### Brano citato
----
Il Seicento è un periodo storico che dal punto di vista economico e sociale segna una regressione. Periodiche erano le carestie e a queste seguiva, naturalmente, l’infuriare della peste. Una di queste a Bitonto è documentata da una tela di Carlo Rosa.
Erano tempi in cui i flagelli della natura e le stesse malattie erano considerate castighi di Dio rivolti a punire le infedeltà degli uomini. Preghiere, penitenze e digiuni erano richiesti a rimedio dei peccati. Le guerre erano interminabili, pensiamo alla guerra dei trent’anni, e impoverivano le ridotte risorse degli stati. Tentativi di ribellione contro l’aumento dei prezzi dei generi alimentari, come quella di Masaniello nel 1648-9, non sortirono alcun effetto.
La spinta controriformistica nella Chiesa del Seicento
Dal punto di vista religioso, il Seicento fu dominato dalla spinta controriformistica che favorì il culto dei santi e finì con il favorire lo spirito devozionistico, alimentato dalla precaria situazione socio-economica e dal senso di insicurezza che vedeva nel prodigio, nel miracolo, la possibile soluzione di drammi esistenziali e della vita quotidiana. In questo clima pur difficile, molte risorse furono spese nella costruzione di nuove chiese, nella decorazione di altari e cappelle gentilizie. La Chiesa come assoluto punto di riferimento e unica speranza di salvezza lo richiedeva. Tanto fervore religioso diede possibilità ad architetti, pittori e scultori di affermarsi ed esprimere al meglio le proprie qualità.
Il Seicento è il periodo in cui a Bitonto si costruisce la chiesa del Purgatorio, si rifanno dalle fondamenta le chiese di San Giorgio e di Santa Maria del popolo, si edifica la chiesa di San Gaetano dei Teatini, si rinnova e risplende di grandi opere pittoriche la chiesa del Carmine (anche qui Carlo Rosa dà il meglio di sé), si costruiscono, partendo da edicole preesistenti, le chiese di Santa Maria delle Grazie e del Crocifisso, dove si veneravano immagini sacre diventate in quel periodo mete di pellegrinaggi per le notizie sempre più diffuse di prodigi e miracoli che in quei luoghi si verificavano.
----
### Materiale raccolto
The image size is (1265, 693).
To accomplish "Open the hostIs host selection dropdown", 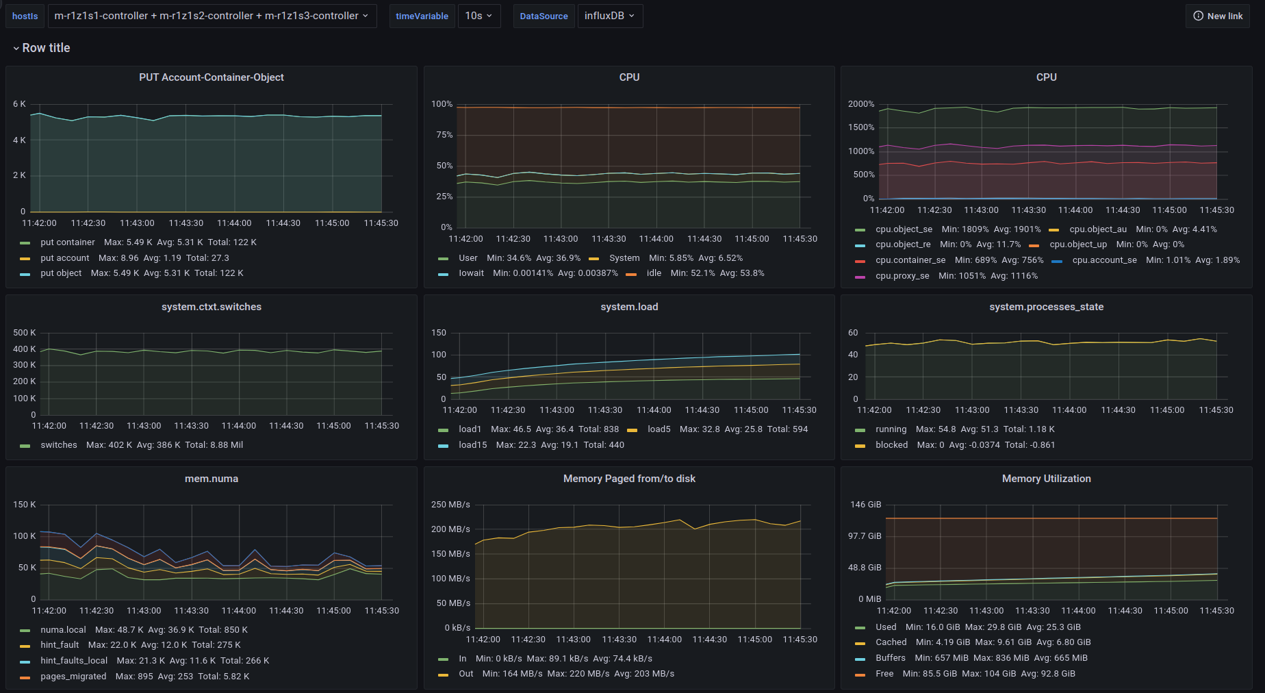I will 212,16.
----
### Richiesta scritta A
Quali chiese di Bitonto costruite, rifatte o rinnovate nel Seicento sono nominate nel brano citato? Elencale tutte.
### Richiesta scritta B
Rispondi a queste domande sul brano citato:
(i) Di chi è la tela che documenta una pestilenza a Bitonto?
(ii) In quali anni avvenne la ribellione di Masaniello?
(iii) Quale culto favorì la spinta controriformistica?

### Risposta A
- Chiesa del Purgatorio
- Chiesa di San Giorgio
- Chiesa di Santa Maria del popolo
- Chiesa di San Gaetano dei Teatini
- Chiesa del Carmine
- Chiesa di Santa Maria delle Grazie
- Chiesa del Crocifisso

### Risposta B
(i) Di Carlo Rosa.
(ii) Nel 1648-9.
(iii) Il culto dei santi.